EXERCISE OBJECTIVE -> Would you give the entries below again, precisely as they are written?

Top of RECORD SET

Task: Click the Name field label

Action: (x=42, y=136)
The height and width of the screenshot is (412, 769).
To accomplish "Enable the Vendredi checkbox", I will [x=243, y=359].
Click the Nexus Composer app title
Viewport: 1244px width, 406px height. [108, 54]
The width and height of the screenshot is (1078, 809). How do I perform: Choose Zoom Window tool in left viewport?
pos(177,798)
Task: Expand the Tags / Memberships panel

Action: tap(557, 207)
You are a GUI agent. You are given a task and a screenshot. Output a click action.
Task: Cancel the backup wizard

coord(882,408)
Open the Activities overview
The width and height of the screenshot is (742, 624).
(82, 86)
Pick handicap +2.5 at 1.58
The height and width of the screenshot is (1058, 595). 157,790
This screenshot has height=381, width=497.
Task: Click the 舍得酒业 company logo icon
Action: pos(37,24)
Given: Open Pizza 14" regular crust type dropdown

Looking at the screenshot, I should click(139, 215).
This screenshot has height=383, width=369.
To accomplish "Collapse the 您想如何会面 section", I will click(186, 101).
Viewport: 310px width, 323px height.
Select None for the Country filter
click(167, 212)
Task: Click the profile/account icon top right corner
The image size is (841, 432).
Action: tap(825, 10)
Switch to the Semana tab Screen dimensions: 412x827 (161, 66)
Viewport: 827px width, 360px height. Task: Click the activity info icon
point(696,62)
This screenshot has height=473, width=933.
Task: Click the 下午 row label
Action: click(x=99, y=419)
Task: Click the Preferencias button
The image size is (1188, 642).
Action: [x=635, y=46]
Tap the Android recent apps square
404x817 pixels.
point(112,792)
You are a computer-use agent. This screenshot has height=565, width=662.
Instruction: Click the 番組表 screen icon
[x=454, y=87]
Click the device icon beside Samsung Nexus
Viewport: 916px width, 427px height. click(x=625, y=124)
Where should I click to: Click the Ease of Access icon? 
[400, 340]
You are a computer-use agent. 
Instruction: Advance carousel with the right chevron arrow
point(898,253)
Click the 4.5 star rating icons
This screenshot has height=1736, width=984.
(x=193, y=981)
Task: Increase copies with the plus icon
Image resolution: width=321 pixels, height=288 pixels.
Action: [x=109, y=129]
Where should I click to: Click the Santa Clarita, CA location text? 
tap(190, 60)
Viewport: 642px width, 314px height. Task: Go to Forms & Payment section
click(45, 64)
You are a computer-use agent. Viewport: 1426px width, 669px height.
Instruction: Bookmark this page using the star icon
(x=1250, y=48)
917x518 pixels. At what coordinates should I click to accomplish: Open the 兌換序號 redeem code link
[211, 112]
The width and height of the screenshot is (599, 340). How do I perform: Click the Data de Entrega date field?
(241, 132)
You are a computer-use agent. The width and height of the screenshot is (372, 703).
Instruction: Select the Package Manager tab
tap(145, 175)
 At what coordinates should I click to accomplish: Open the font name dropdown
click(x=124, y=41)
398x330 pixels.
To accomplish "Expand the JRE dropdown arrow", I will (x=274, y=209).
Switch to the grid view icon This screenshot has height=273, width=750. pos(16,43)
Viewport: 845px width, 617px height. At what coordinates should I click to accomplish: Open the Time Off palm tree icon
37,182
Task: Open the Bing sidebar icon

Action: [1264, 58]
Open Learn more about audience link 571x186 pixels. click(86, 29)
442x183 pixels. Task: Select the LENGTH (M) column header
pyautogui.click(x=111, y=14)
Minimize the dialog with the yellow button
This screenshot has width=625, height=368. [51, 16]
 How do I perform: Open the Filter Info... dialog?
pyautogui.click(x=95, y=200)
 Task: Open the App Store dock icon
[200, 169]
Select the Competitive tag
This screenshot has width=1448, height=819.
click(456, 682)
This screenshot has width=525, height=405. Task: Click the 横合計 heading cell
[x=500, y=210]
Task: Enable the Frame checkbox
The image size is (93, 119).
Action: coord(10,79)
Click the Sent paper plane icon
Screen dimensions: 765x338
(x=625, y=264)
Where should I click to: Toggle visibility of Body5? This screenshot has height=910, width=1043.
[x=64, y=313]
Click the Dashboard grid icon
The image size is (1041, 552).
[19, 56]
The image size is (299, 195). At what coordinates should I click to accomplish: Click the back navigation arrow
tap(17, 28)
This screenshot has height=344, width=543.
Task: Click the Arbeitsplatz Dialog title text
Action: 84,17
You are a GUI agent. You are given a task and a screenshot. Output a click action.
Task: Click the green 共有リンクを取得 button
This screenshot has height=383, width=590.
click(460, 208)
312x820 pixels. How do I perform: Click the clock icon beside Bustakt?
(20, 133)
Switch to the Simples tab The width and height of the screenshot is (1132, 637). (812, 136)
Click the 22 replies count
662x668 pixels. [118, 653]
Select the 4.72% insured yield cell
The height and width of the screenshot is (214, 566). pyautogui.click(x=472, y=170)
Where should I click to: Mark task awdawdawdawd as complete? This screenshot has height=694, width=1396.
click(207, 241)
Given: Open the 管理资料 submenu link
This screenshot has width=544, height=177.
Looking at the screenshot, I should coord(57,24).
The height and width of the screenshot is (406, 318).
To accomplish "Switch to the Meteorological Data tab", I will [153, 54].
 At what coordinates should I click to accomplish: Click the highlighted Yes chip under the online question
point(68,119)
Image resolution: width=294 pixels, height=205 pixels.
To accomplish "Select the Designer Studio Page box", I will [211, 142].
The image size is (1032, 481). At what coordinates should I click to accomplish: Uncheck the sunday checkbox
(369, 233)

Bottom of RECORD SET

EXERCISE ANSWER ->
Task: Click the Name field label

Action: (x=42, y=136)
The height and width of the screenshot is (412, 769).
To accomplish "Enable the Vendredi checkbox", I will [x=243, y=359].
Click the Nexus Composer app title
Viewport: 1244px width, 406px height. [108, 54]
The width and height of the screenshot is (1078, 809). How do I perform: Choose Zoom Window tool in left viewport?
pos(177,798)
Task: Expand the Tags / Memberships panel

Action: tap(557, 207)
You are a GUI agent. You are given a task and a screenshot. Output a click action.
Task: Cancel the backup wizard

coord(882,408)
Open the Activities overview
The width and height of the screenshot is (742, 624).
(82, 86)
Pick handicap +2.5 at 1.58
The height and width of the screenshot is (1058, 595). 157,790
This screenshot has height=381, width=497.
Task: Click the 舍得酒业 company logo icon
Action: pos(37,24)
Given: Open Pizza 14" regular crust type dropdown

Looking at the screenshot, I should click(139, 215).
This screenshot has height=383, width=369.
To accomplish "Collapse the 您想如何会面 section", I will click(186, 101).
Viewport: 310px width, 323px height.
Select None for the Country filter
click(167, 212)
Task: Click the profile/account icon top right corner
The image size is (841, 432).
Action: tap(825, 10)
Switch to the Semana tab Screen dimensions: 412x827 (161, 66)
Viewport: 827px width, 360px height. Task: Click the activity info icon
point(696,62)
This screenshot has height=473, width=933.
Task: Click the 下午 row label
Action: click(x=99, y=419)
Task: Click the Preferencias button
The image size is (1188, 642).
Action: [x=635, y=46]
Tap the Android recent apps square
404x817 pixels.
point(112,792)
You are a computer-use agent. This screenshot has height=565, width=662.
Instruction: Click the 番組表 screen icon
[x=454, y=87]
Click the device icon beside Samsung Nexus
Viewport: 916px width, 427px height. click(x=625, y=124)
Where should I click to: Click the Ease of Access icon? 
[400, 340]
You are a computer-use agent. 
Instruction: Advance carousel with the right chevron arrow
point(898,253)
Click the 4.5 star rating icons
This screenshot has height=1736, width=984.
(x=193, y=981)
Task: Increase copies with the plus icon
Image resolution: width=321 pixels, height=288 pixels.
Action: [x=109, y=129]
Where should I click to: Click the Santa Clarita, CA location text? 
tap(190, 60)
Viewport: 642px width, 314px height. Task: Go to Forms & Payment section
click(45, 64)
You are a computer-use agent. Viewport: 1426px width, 669px height.
Instruction: Bookmark this page using the star icon
(x=1250, y=48)
917x518 pixels. At what coordinates should I click to accomplish: Open the 兌換序號 redeem code link
[211, 112]
The width and height of the screenshot is (599, 340). How do I perform: Click the Data de Entrega date field?
(241, 132)
You are a computer-use agent. The width and height of the screenshot is (372, 703).
Instruction: Select the Package Manager tab
tap(145, 175)
 At what coordinates should I click to accomplish: Open the font name dropdown
click(x=124, y=41)
398x330 pixels.
To accomplish "Expand the JRE dropdown arrow", I will (x=274, y=209).
Switch to the grid view icon This screenshot has height=273, width=750. pos(16,43)
Viewport: 845px width, 617px height. At what coordinates should I click to accomplish: Open the Time Off palm tree icon
37,182
Task: Open the Bing sidebar icon

Action: [1264, 58]
Open Learn more about audience link 571x186 pixels. click(86, 29)
442x183 pixels. Task: Select the LENGTH (M) column header
pyautogui.click(x=111, y=14)
Minimize the dialog with the yellow button
This screenshot has width=625, height=368. [51, 16]
 How do I perform: Open the Filter Info... dialog?
pyautogui.click(x=95, y=200)
 Task: Open the App Store dock icon
[200, 169]
Select the Competitive tag
This screenshot has width=1448, height=819.
click(456, 682)
This screenshot has width=525, height=405. Task: Click the 横合計 heading cell
[x=500, y=210]
Task: Enable the Frame checkbox
The image size is (93, 119).
Action: coord(10,79)
Click the Sent paper plane icon
Screen dimensions: 765x338
(x=625, y=264)
Where should I click to: Toggle visibility of Body5? This screenshot has height=910, width=1043.
[x=64, y=313]
Click the Dashboard grid icon
The image size is (1041, 552).
[19, 56]
The image size is (299, 195). At what coordinates should I click to accomplish: Click the back navigation arrow
tap(17, 28)
This screenshot has height=344, width=543.
Task: Click the Arbeitsplatz Dialog title text
Action: 84,17
You are a GUI agent. You are given a task and a screenshot. Output a click action.
Task: Click the green 共有リンクを取得 button
This screenshot has height=383, width=590.
click(460, 208)
312x820 pixels. How do I perform: Click the clock icon beside Bustakt?
(20, 133)
Switch to the Simples tab The width and height of the screenshot is (1132, 637). (812, 136)
Click the 22 replies count
662x668 pixels. [118, 653]
Select the 4.72% insured yield cell
The height and width of the screenshot is (214, 566). pyautogui.click(x=472, y=170)
Where should I click to: Mark task awdawdawdawd as complete? This screenshot has height=694, width=1396.
click(207, 241)
Given: Open the 管理资料 submenu link
This screenshot has width=544, height=177.
Looking at the screenshot, I should coord(57,24).
The height and width of the screenshot is (406, 318).
To accomplish "Switch to the Meteorological Data tab", I will [153, 54].
 At what coordinates should I click to accomplish: Click the highlighted Yes chip under the online question
point(68,119)
Image resolution: width=294 pixels, height=205 pixels.
To accomplish "Select the Designer Studio Page box", I will [211, 142].
The image size is (1032, 481). At what coordinates should I click to accomplish: Uncheck the sunday checkbox
(369, 233)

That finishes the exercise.